It took several weeks, but the AE finally found the account at the
mutual fund, under Hutton & Co.'s name, closed it, and turned the
proceeds over to Broyhill's lawyer. What's really funny, or scary, is
when the AE found the account at the mutual fund, it was one of three in
Hutton & Co.'s name with no indication of what customer they belonged
to, and he just left the other two sitting there.

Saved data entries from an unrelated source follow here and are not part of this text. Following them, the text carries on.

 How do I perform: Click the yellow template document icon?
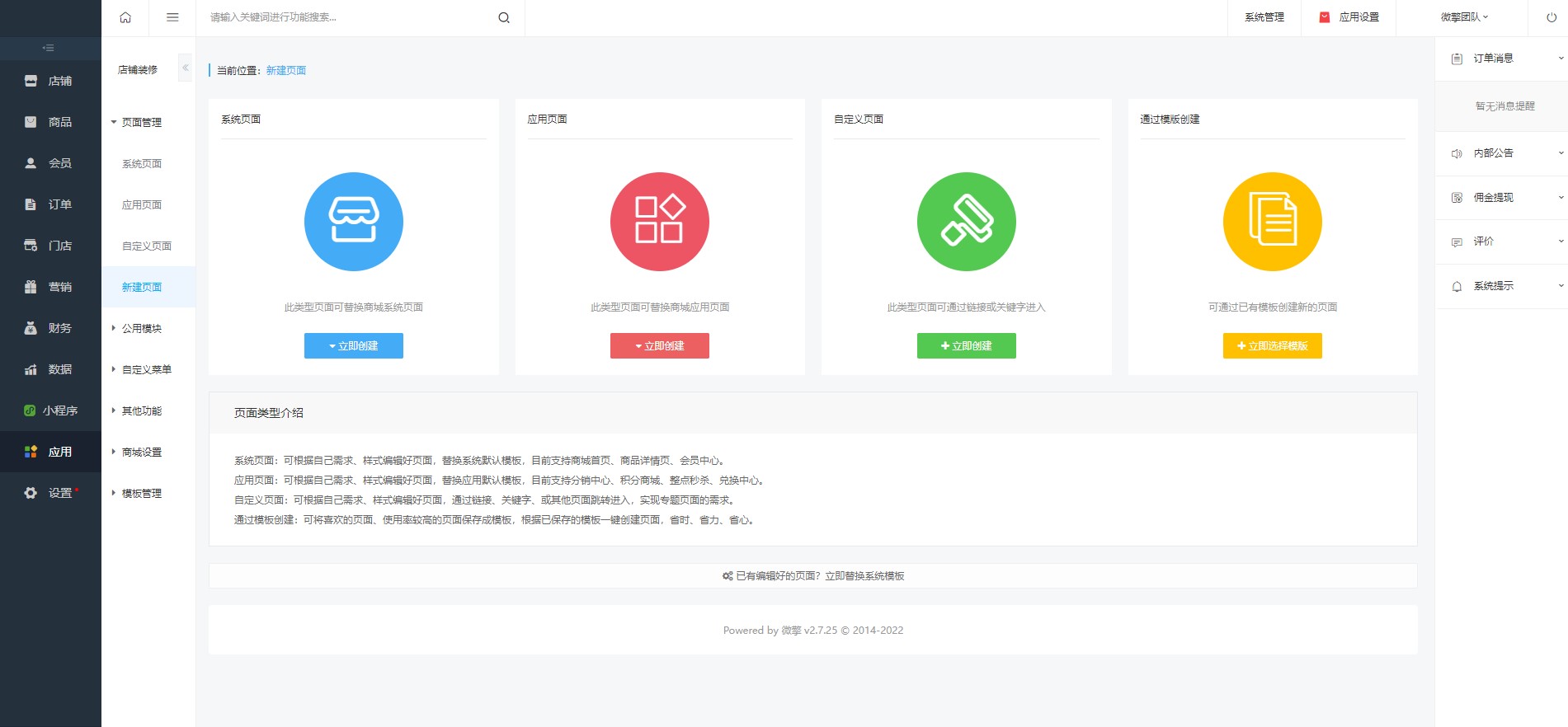point(1272,221)
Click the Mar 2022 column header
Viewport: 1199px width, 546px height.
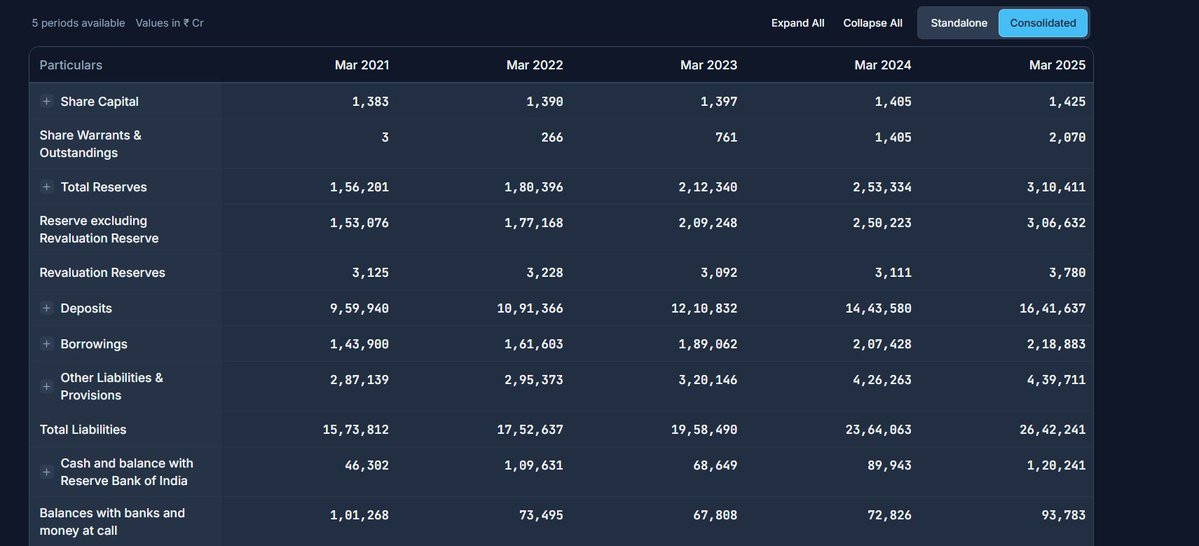534,65
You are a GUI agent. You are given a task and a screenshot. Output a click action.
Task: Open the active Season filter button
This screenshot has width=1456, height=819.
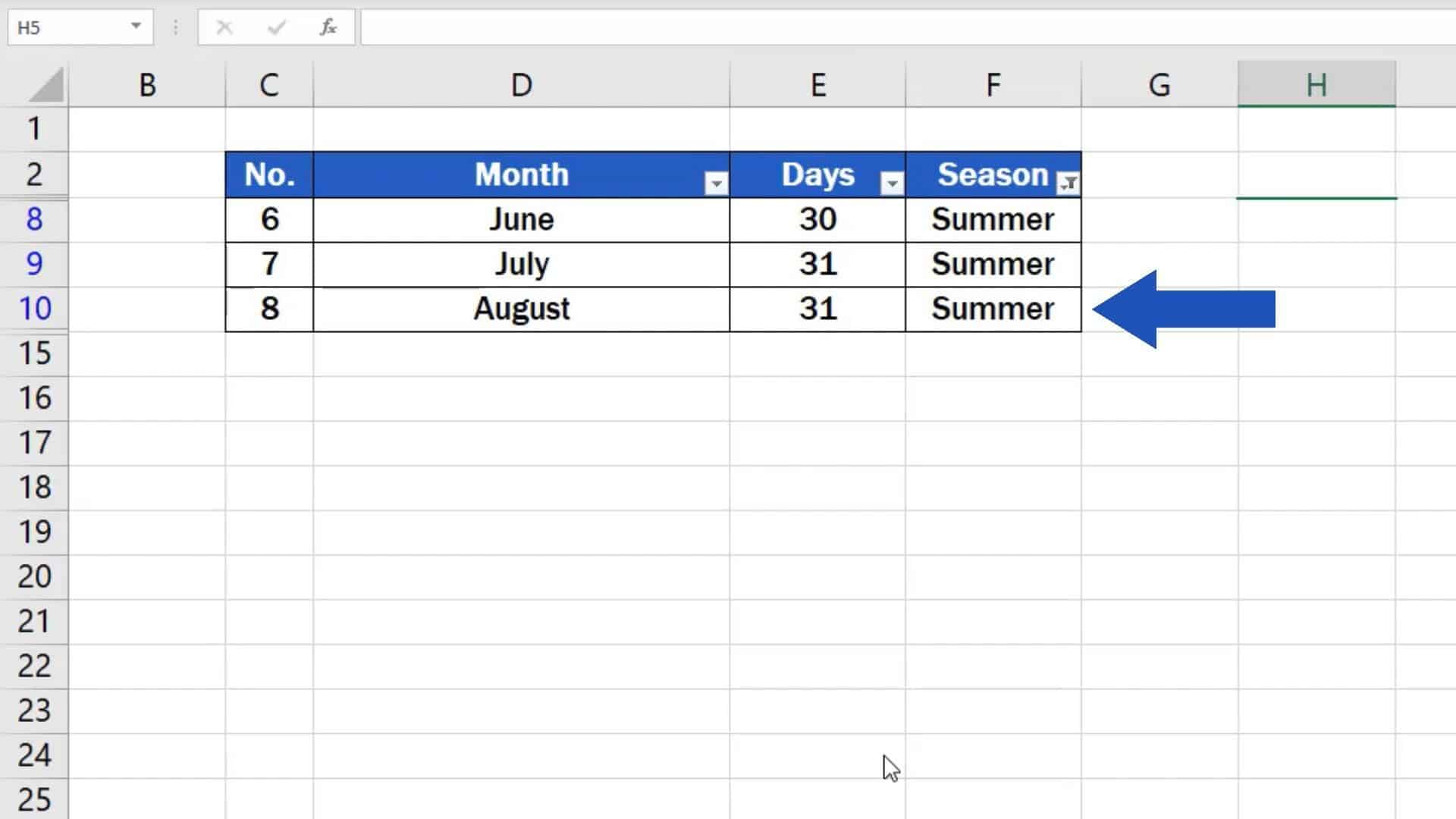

3: Paragraph 40 Mr. & Mrs. Burchard were a retired couple in about
their 80s, each of whom had a trust, and most of the assets in the
trusts were shares in a bank (I think it was in Illinois, but it might
have been somewhere else in the Midwest) that Mrs. Burchard's father had
founded and Mr. Burchard had been president of. They had retired to
Arizona, and an AE in Hutton's Mesa office talked them into moving their
trusts to Hutton Trust so he could sell the stock and use the proceeds
to buy them some annuities from Hutton Life Insurance; the commissions
AEs got for selling Hutton insurance were even higher than their
brokerage commissions. By the time I found out about the trusts, the AE
had already sold the stock, and when I told him annuities were an
improper investment for the Burchards, he told me not to worry -- the
insurance company wouldn't issue annuities on people their age, so he
was going to sell them annuities on their son's life, and when they died
the son would inherit and sell the policies and invest in something
else, and the AE would collect a commission on each transaction! That
struck me as an archetypical example of "churning" an account, which
means repeatedly liquidating investments and reinvesting the assets to
collect commissions on the new investments.